In general, if we have a function $f_1:A\to B$ and a function $f_2:B\to A$ such that $$f_1 \circ f_2=\operatorname{id}$$ and $$f_2 \circ f_1=\operatorname{id}$$ then we would call $f_1$ the inverse function of $f_2$, or vice versa. If a function is its own inverse, we call it an involutory function.
My question is this: if we have some functions $f_1,f_2,...,f_{n-1},f_n$ $$f_1:A_1\to A_2$$ $$f_2:A_2\to A_3$$ $$...$$ $$f_{n-1}:A_{n-1}\to A_n$$ $$f_n:A_n\to A_1$$ such that their composition results in $\operatorname{id}$ no matter in what order they are composed, what do we call them?
Furthermore, if a function results in $\operatorname{id}$ when composed with itself $n$ times, what do we call it? I've been calling such a function "n-involutory"... is there already a name for this?
$\DeclareMathOperator{\Id}{id}$Let $n \geq 3$. A set of functions $f_{1}, \dots, f_{n}$ as in your first question might be termed a "commuting family of $n$ permutations (bijections) of a set $A$":
In order for the compositions to be the identity no matter what order the functions are composed, they all must be permutations of a single set $A$. For instance, taking $n = 3$ we have $$ f_{1}f_{2}f_{3} = f_{1}f_{3}f_{2} = \Id_{A_{1}}, $$ so $f_{2}f_{3} = f_{3}f_{2} = f_{1}^{-1}$ is bijective, which implies in particular that $A_{2} = A_{3}$. Permutation of indices shows $A_{1} = A_{2}$ as well. A similar argument handles more than $3$ functions.
That is, each $f_{i}$ is a permutation of the single set $A = A_{1} = \cdots = A_{n}$.

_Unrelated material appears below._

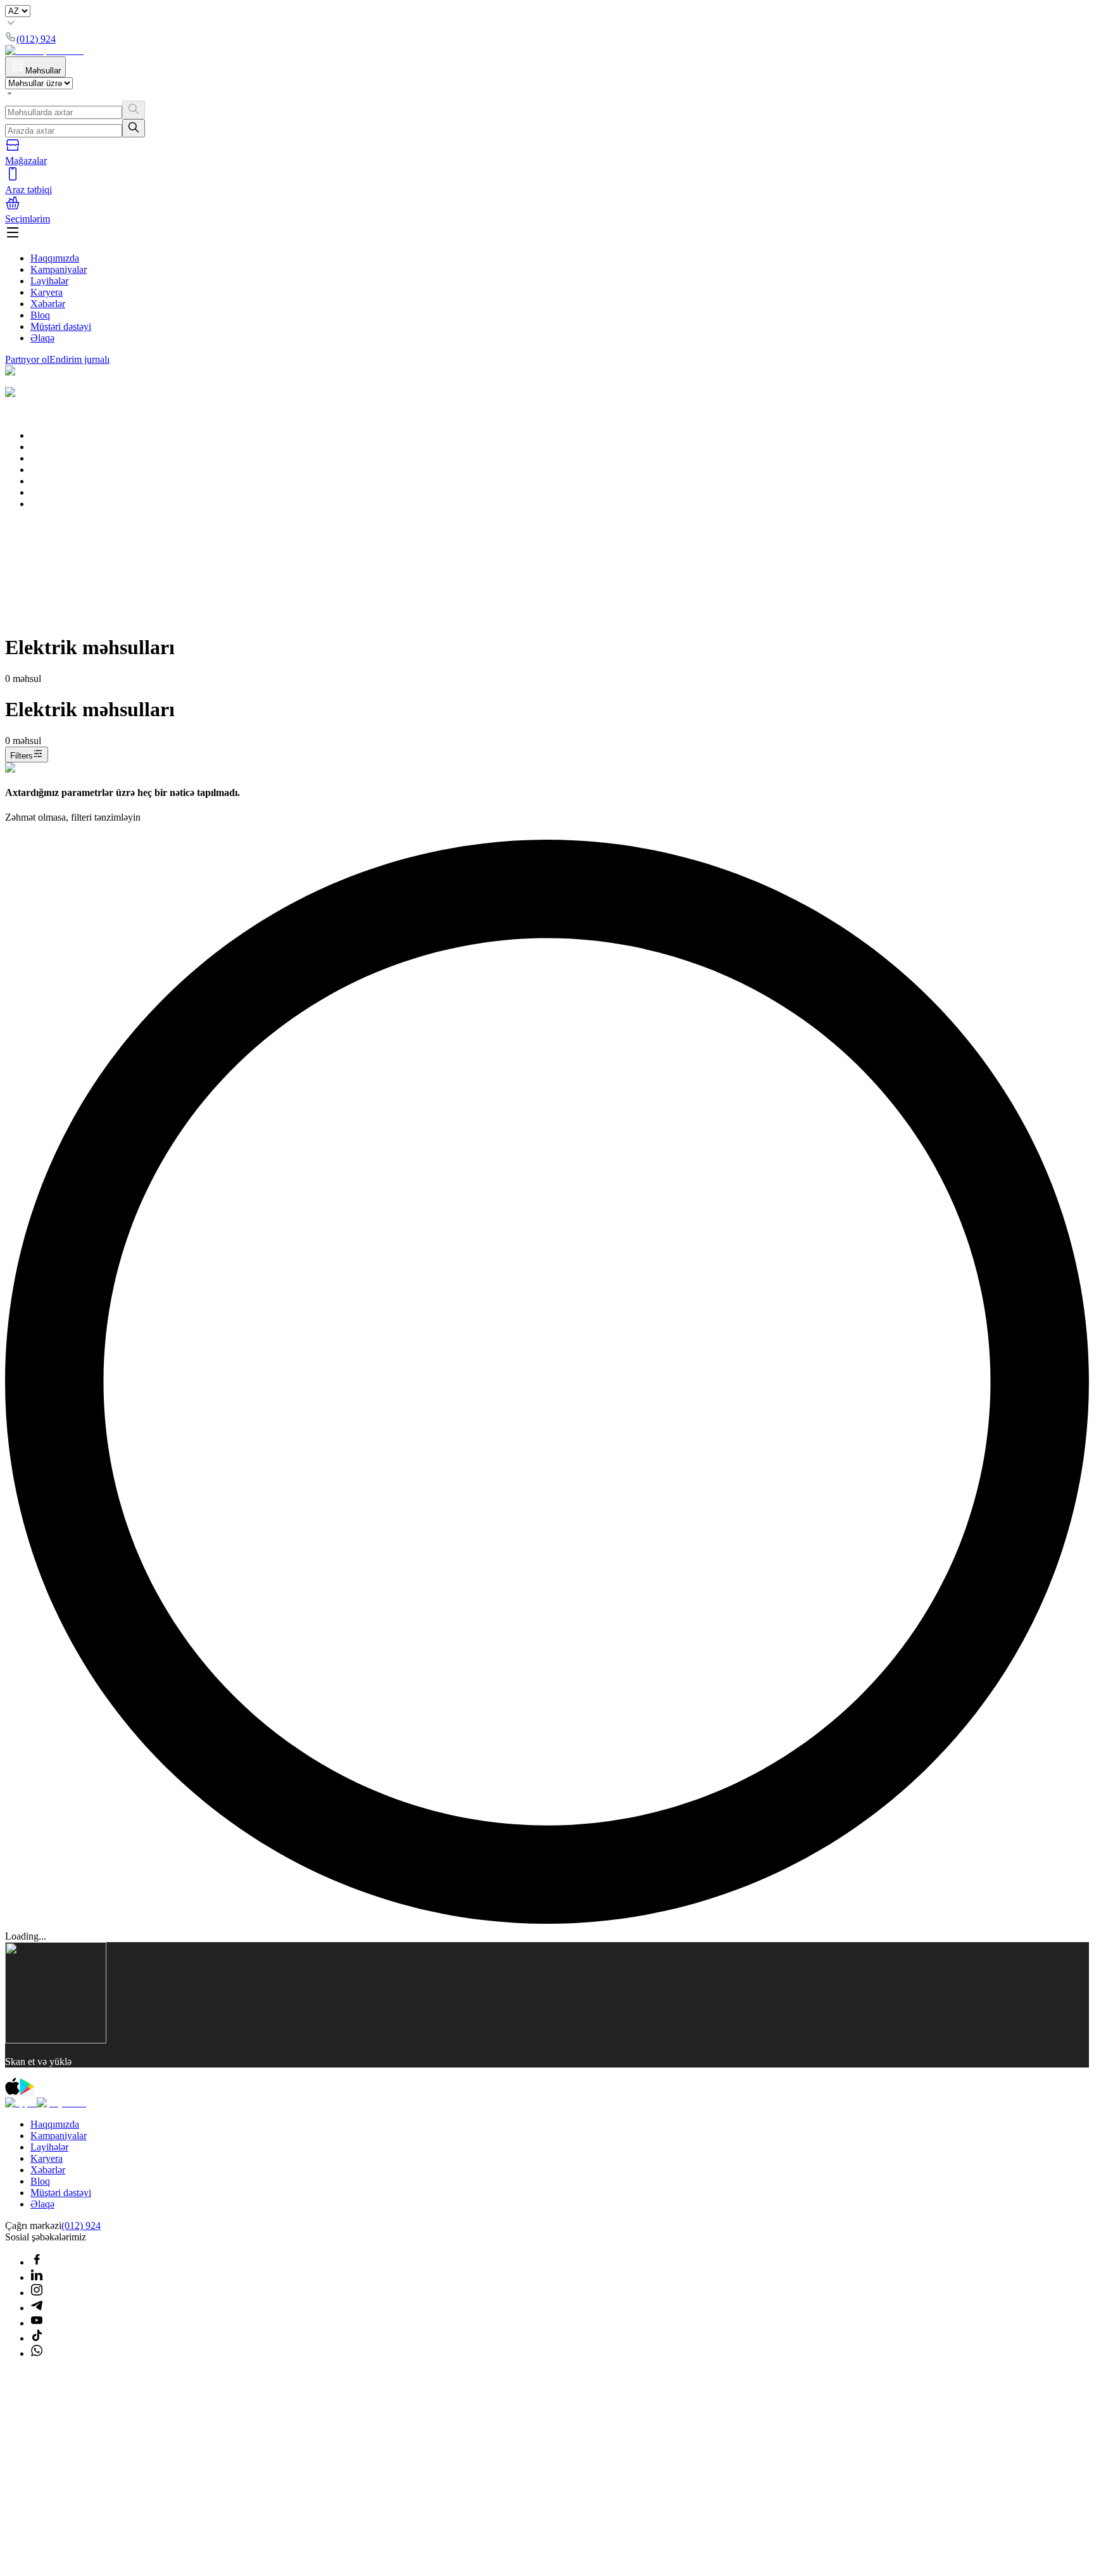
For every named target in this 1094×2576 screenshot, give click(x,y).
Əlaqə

Any two of these maps commute: For instance, $f_{1}f_{2}$ and $f_{2}f_{1}$ are both the inverse of $f_{3} \cdots f_{n}$.
For your second question, a mapping $f:A \to A$ whose $n$-fold self-composition is the identity (and whose $k$-fold composition is not the identity if $0 < k < n$) would naturally be called a permutation of order $n$, "order" being used in the sense of group theory.
The orbits of such an $f$ are obviously finite (with cardinality dividing $n$), and $f$ acts by cyclic permutation on each orbit. This is, $f$ is a product of disjoint cycles, each of length dividing $n$ and at least one of length $n$.